BEGIN
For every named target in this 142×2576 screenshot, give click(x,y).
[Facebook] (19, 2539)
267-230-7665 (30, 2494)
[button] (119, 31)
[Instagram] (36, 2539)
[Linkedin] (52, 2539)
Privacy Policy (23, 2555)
END
Task requirements: Each record above is to be written out again exactly.

Answer for this exercise:
For every named target in this 142×2576 screenshot, give click(x,y).
[Facebook] (19, 2539)
267-230-7665 (30, 2494)
[button] (119, 31)
[Instagram] (36, 2539)
[Linkedin] (52, 2539)
Privacy Policy (23, 2555)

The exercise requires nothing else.